══ ENTRIES SUPPLIED

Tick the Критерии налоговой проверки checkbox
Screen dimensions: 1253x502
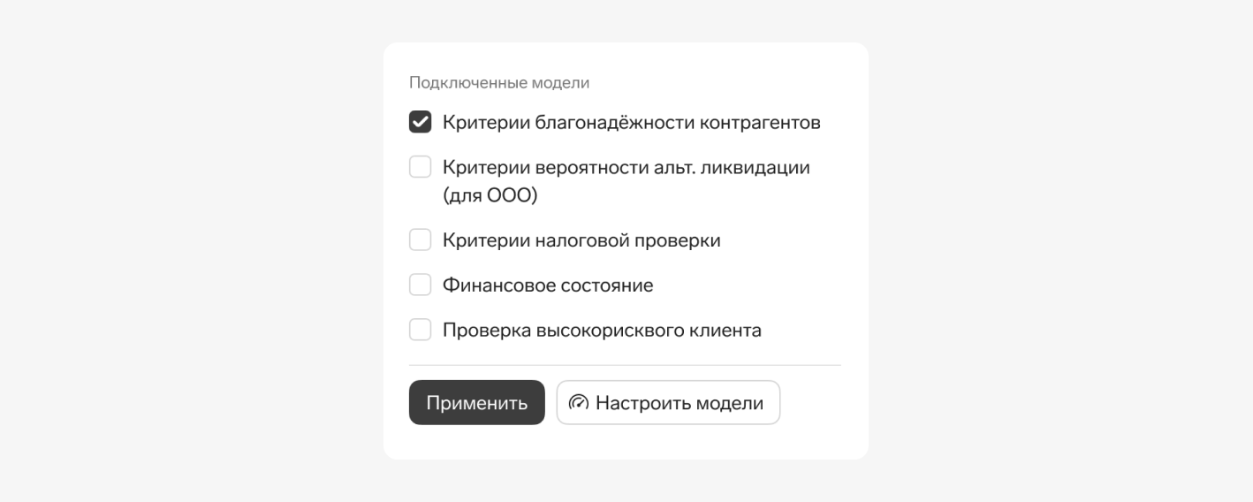click(420, 240)
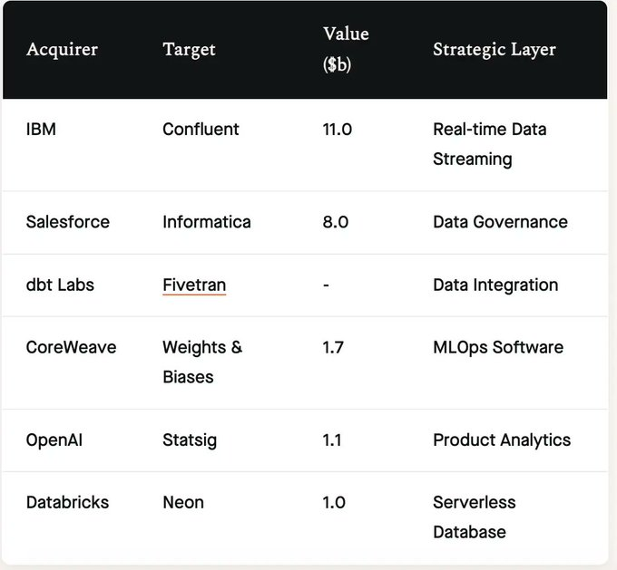Click the Real-time Data Streaming cell
The height and width of the screenshot is (570, 617).
[490, 144]
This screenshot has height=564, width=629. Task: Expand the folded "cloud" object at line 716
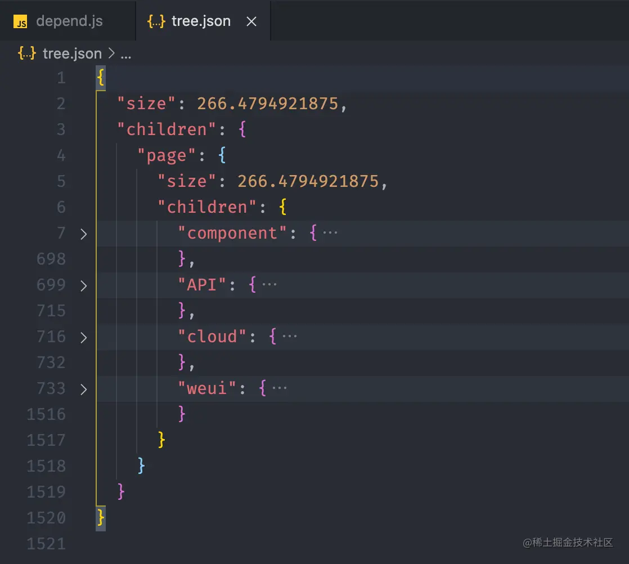pos(83,337)
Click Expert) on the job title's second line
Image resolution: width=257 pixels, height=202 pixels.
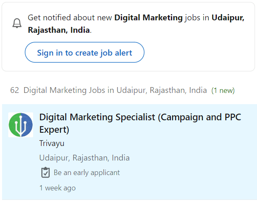pyautogui.click(x=54, y=130)
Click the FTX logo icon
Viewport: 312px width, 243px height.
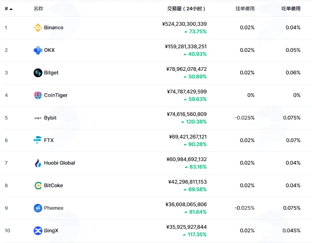click(38, 140)
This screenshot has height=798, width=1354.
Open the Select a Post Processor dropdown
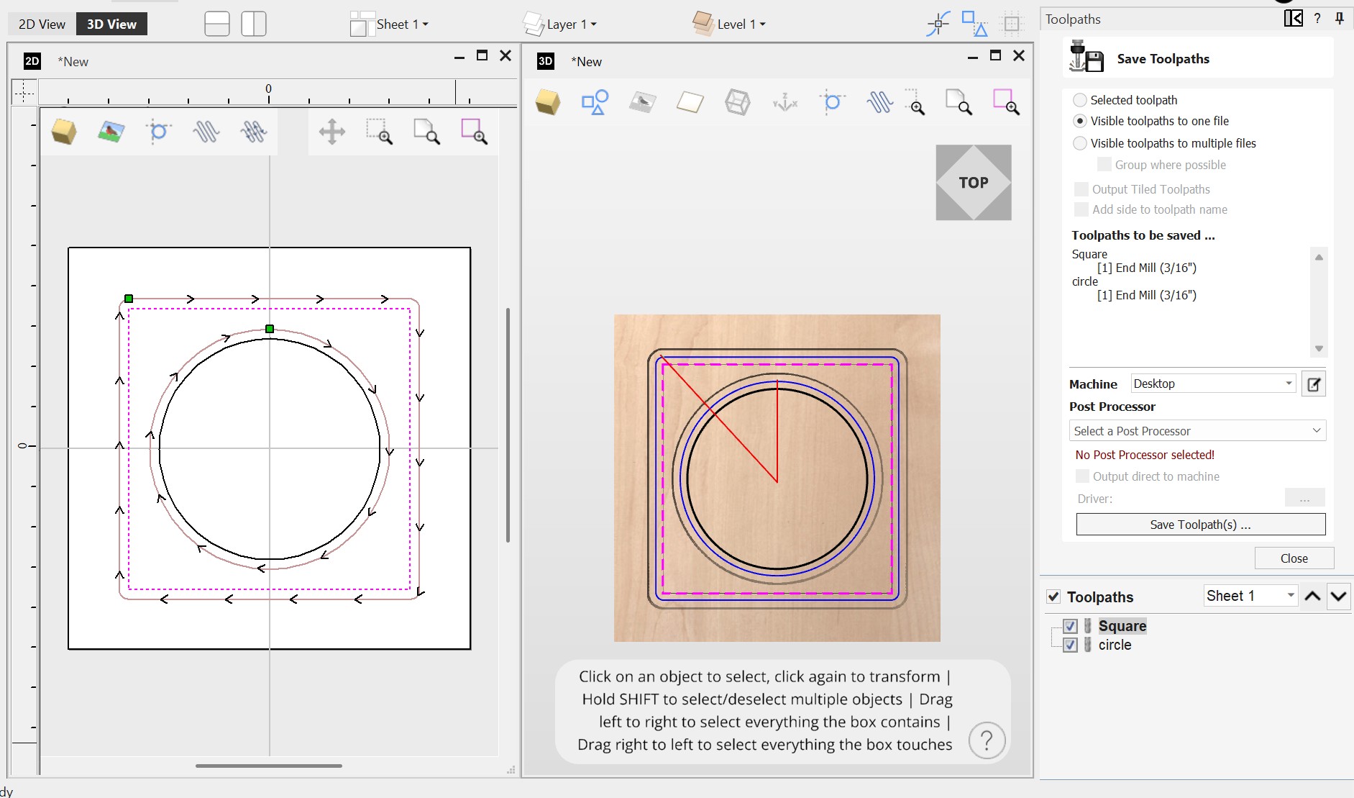click(x=1197, y=431)
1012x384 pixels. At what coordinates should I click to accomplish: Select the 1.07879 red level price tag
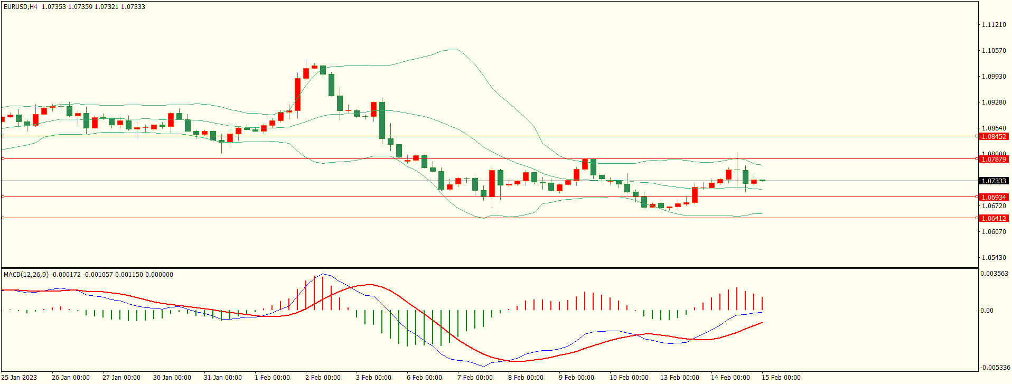click(993, 160)
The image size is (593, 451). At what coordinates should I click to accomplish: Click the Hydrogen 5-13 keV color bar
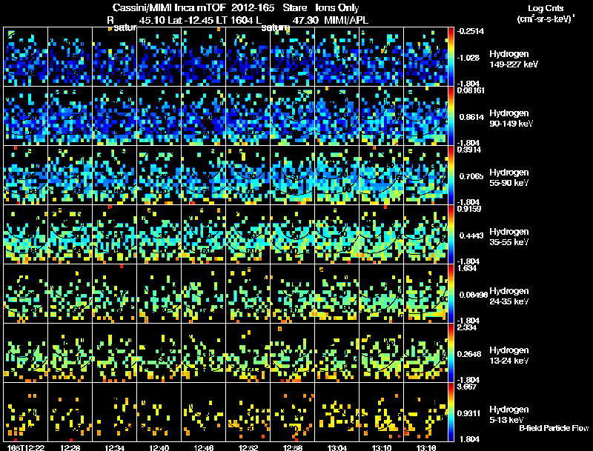451,412
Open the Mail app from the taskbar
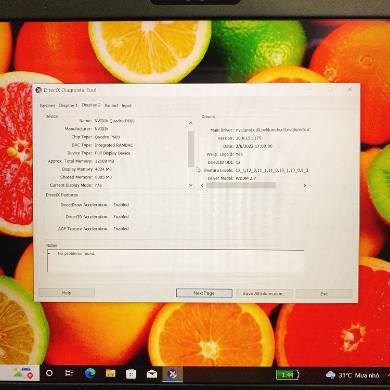This screenshot has height=390, width=390. pos(152,373)
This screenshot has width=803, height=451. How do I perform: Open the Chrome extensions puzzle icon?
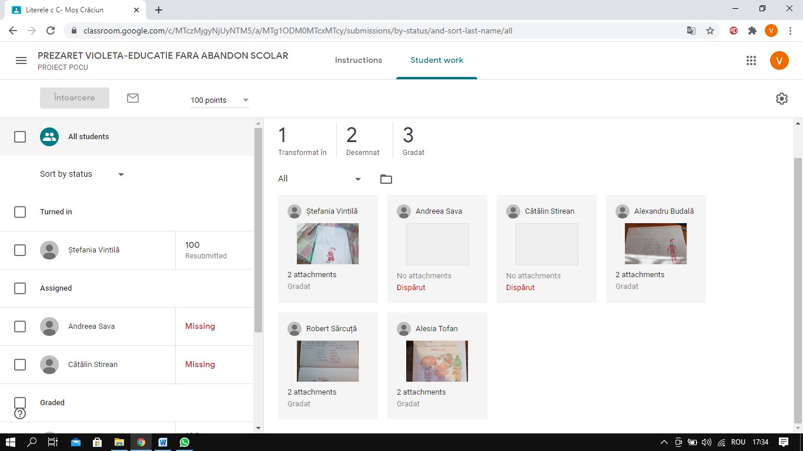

════

[REQUIRED ACTION]
Find the lines above that hold "icon", then copy each of them.

[RESULT OF THIS TASK]
Click the FTX logo icon
This screenshot has width=803, height=451. How do I perform: Open the Chrome extensions puzzle icon?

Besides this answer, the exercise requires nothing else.